Imus Stands His Ground With Chris Wallace...Or Does He?
To serve as an entrée, Imus asked Chris Wallace, the host of Fox News Sunday and an esteemed political observer, what he thought about President Obama’s speech last night at a memorial service for the victims of last weekend’s shootings in Tucson, Arizona.
Immediately snippy (we’d later learn why), Wallace replied, “Well, I was actually on the Fox News Channel commenting on the President’s speech. I would have thought you would have noticed.”
Before delving into his analysis, Wallace wondered what Imus had already said on the air about the event, lest he unnecessarily repeat anything. But Imus, of course, interpreted this statement as proof that Wallace had been listening to a different morning show prior to appearing on this one.
Insisting he had been “doing other things,” and not tuning in elsewhere, Wallace then asked Imus, “Are you going to have my wife Lorraine and me on your morning show on Tuesday?”
Told, emphatically, “Not if you go on another morning show first,” Wallace became indignant, claiming it should not, and does not, matter who goes on which show when. “I have people who go on Meet the Press, and This Week,” he said, making it all about himself, a classic I-Man move. “And my feeling is…unless they’ve been on my show, and answered my questions, they haven’t really been interviewed.”
Figuring Imus lacked that same self-confidence, Wallace pointed out that he and his wife had offered to do Imus’s show first, via satellite from Washington, DC, three whole days before their scheduled appearance on Fox and Friends, to promote Lorraine's book Mr. Sunday's Soups.

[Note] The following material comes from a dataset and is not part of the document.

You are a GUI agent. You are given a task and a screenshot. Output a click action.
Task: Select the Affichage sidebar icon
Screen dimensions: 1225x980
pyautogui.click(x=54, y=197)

“Fiends,” Imus corrected his guest, who wouldn’t let up, promising Lorraine would make Imus some gazpacho, his favorite, or the appropriately entitled, “family wellness soup.”
Then Imus dropped the F-bomb, a sign of growing frustration, and begged Wallace to move on to a discussion of the President’s remarks.
Noting that the event felt “more like a pep rally than a memorial service,” Wallace nevertheless praised Obama for his fine performance. “Obviously the emotional high point was when he talked about the fact that Gabby—Gabrielle Giffords—had opened her eyes for the first time,” Wallace said, referring to the Congresswoman who was shot in the head on Saturday. “If that didn’t get you, I don’t know what could, as Michelle Obama held hands with the astronaut husband of Congresswoman Giffords, Mark Kelly.”
Obama was smart, in Wallace’s view, to focus on the hopes of another victim, nine-year old Christina Taylor Green, who was killed in the tragedy, by saying, “What we need is a politics as good as she imagined it would be.” Obama did not assign blame for the actions of Jared Loughner, the gunman, to anyone, but instead challenged Americans to have a political discussion worthy of Green, and of all the victims.
“Framing the whole idea of civility, and not finger-pointing, and dealing reasonably with each other not as a blame game, but as an aspiration, as the lesson we should learn, was a really smart way to do it,” Wallace said.
Noting his guest’s remarks were more prescient today than they were last night, Imus accused Wallace of being “a vicious hater” because he said Obama’s speech, at 34 minutes, was too long.
“No,” Wallace corrected Imus. “I just hate you.”